China and India, the world’s biggest population giants, are facing a cancer crisis, with smoking, belated diagnosis and unequal access to treatment all causing large-scale problems. Public awareness of cancer risk remains extremely low, tinged by either fatalism or a misplaced faith in traditional medicine to tackle the disease.

In a major report, published in The Lancet Oncology, more than 40 specialists warn that Asia’s two emerging giants are facing huge economic and human costs from the disease.

In China, cancer now accounts for one in every five deaths, ranking second only to cardiovascular disease as the most common cause of mortality, according to the study.

Sixty percent of cancer cases in China are attributable to “modifiable environmental factors,” including smoking, water contamination and air pollution, it said. The experts recommend that an urgent and ongoing effort should be made to reduce pollution in China’s air, water and soil.
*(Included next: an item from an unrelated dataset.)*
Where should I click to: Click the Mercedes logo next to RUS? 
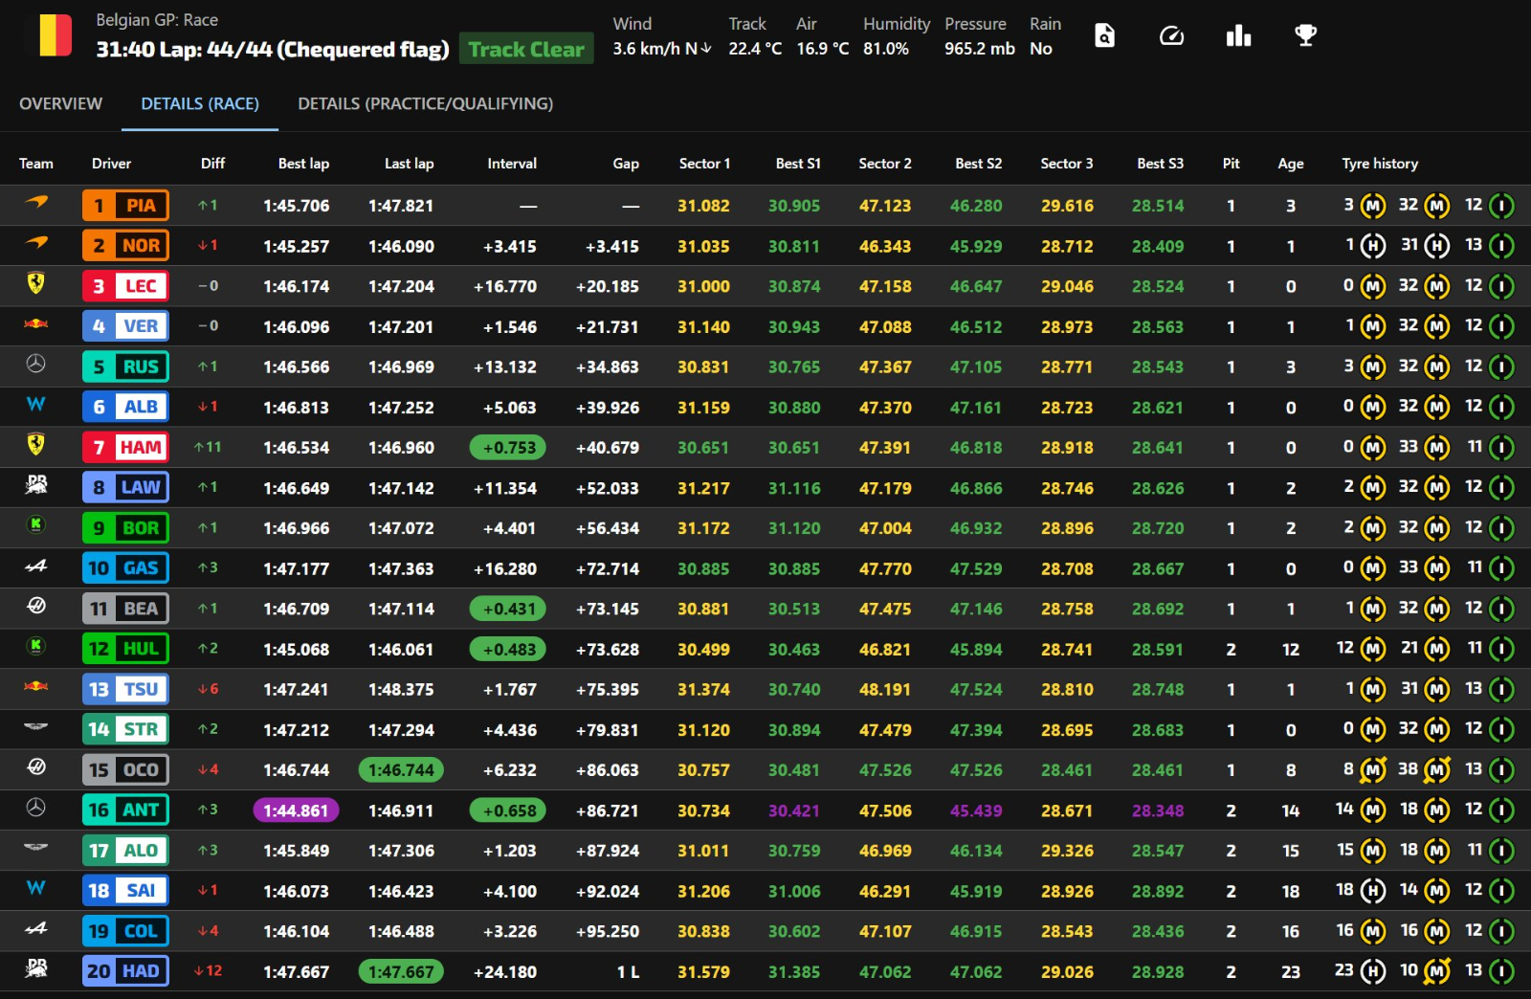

But funding is also an issue. China currently spends only 5.1 percent of its national income on health care — roughly only half the rate of European countries — and just 0.1 percent of this spending goes specifically to cancer. Patients in China also need to pay for most cancer treatment themselves, which can lead to catastrophic health care bills, while urban areas have twice as many cancer care beds than rural areas, even though half of China’s population live in the countryside.

In India, around one million new cancer cases are diagnosed each year, a tally that is projected to reach 1.7 million in 2035. Deaths from cancer are currently 600,000-700,000 annually, although this figure is also forecast to rise, to around 1.2 million.

The study showed that while incidence of cancer in the Indian population is only about a quarter of that in the US or Europe, mortality rates among those diagnosed with the disease are much higher.

Diagnosis is a problem, with a lack of cancer care in the north, centre and east of the country forcing many patients to travel long distances for treatment, and often to live in very harsh conditions. In rural India, more than three quarters of private practitioners, who are often the first personnel to whom people sick with cancer turn to for treatment, have no medical qualifications, the report said.